A câmara baixa do Japão renomeou formalmente Sanae Takaichi como primeira-ministra hoje, 10 dias após sua histórica vitória eleitoral esmagadora.

Takaichi, de 64 anos, tornou-se a primeira mulher premiê do Japão em outubro e obteve uma maioria de dois terços para seu partido nas eleições antecipadas para a Câmara dos Deputados, em 8 de fevereiro.

Ela prometeu reforçar as defesas do Japão para proteger o seu território e águas, provavelmente prejudicando ainda mais as relações com Pequim, e para impulsionar a economia em declínio.

Takaichi sugeriu em Novembro que o Japão poderia intervir militarmente se Pequim tentasse tomar Taiwan à força.

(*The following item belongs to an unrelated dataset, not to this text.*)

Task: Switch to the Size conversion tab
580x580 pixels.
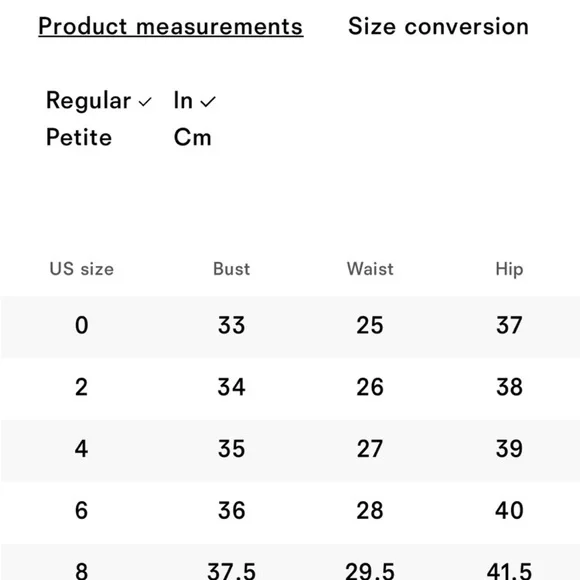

A China, que considera a ilha democrática como parte do seu território e não descartou a possibilidade de anexá-la à força, ficou furiosa.

O principal diplomata de Pequim, Wang Yi, disse na Conferência de Segurança de Munique no sábado que as forças no Japão estavam tentando “reviver o militarismo”.

Num discurso político esperado para sexta-feira, Takaichi comprometer-se-á a atualizar o quadro estratégico “Indo-Pacífico Livre e Aberto” do Japão, informou a mídia local.

“Em comparação com quando o FOIP foi proposto pela primeira vez, a situação internacional e o ambiente de segurança em torno do Japão tornaram-se significativamente mais graves”, disse o porta-voz principal do governo, Minoru Kihara, na segunda-feira.

Na prática, isto provavelmente significará o fortalecimento das cadeias de abastecimento e a promoção do comércio livre através da Parceria Trans-Pacífico (CPTPP) à qual a Grã-Bretanha aderiu em 2024.

O governo de Takaichi também planeja aprovar legislação para estabelecer uma Agência Nacional de Inteligência e iniciar discussões concretas para uma lei antiespionagem, segundo os relatórios.

População em queda

Takaichi também prometeu reforçar as regras em torno da imigração, apesar de a segunda maior economia da Ásia estar a debater-se com escassez de mão-de-obra e uma população em queda.

Na sexta-feira, Takaichi repetirá a sua promessa de campanha de suspender o imposto sobre o consumo de alimentos por dois anos, a fim de aliviar as pressões inflacionárias sobre as famílias, informou a mídia local.

Esta promessa exacerbou as preocupações do mercado relativamente à colossal dívida do Japão, com os rendimentos das obrigações governamentais de longo prazo a atingirem máximos históricos no mês passado.

Rahul Anand, chefe da missão do Fundo Monetário Internacional no Japão, disse hoje que os pagamentos de juros da dívida duplicariam entre 2025 e 2031.

“A remoção do imposto sobre o consumo (sobre os alimentos) enfraqueceria a base das receitas fiscais, uma vez que o imposto sobre o consumo é uma forma importante de aumentar as receitas sem criar distorções na economia”, disse Anand.

Para aliviar essas preocupações, Takaichi repetirá na sexta-feira o seu mantra de ter uma política fiscal “responsável e proativa” e estabelecerá uma meta de redução da dívida pública, afirmam os relatórios.

Ela também anunciará a criação de um “conselho nacional” multipartidário para discutir a tributação e como financiar o crescente projeto de seguridade social do Japão.

Mas a primeira tarefa de Takaichi será obter a aprovação do orçamento do Japão para o ano fiscal que começa em 1º de abril, depois que o processo foi adiado pelas eleições.

A coligação governante também quer aprovar legislação que proíba a destruição da bandeira japonesa, de acordo com relatos da mídia.

Pretende também acelerar o debate sobre a mudança da Constituição e a revisão das regras da família imperial para aliviar uma crise sucessória iminente.

Takaichi e muitos membros do seu Partido Liberal Democrata (LDP) opõem-se à possibilidade de uma mulher se tornar imperadora, mas as regras poderiam ser alteradas para “adotar” novos membros do sexo masculino.

Takaichi deveria dar uma entrevista coletiva ainda hoje.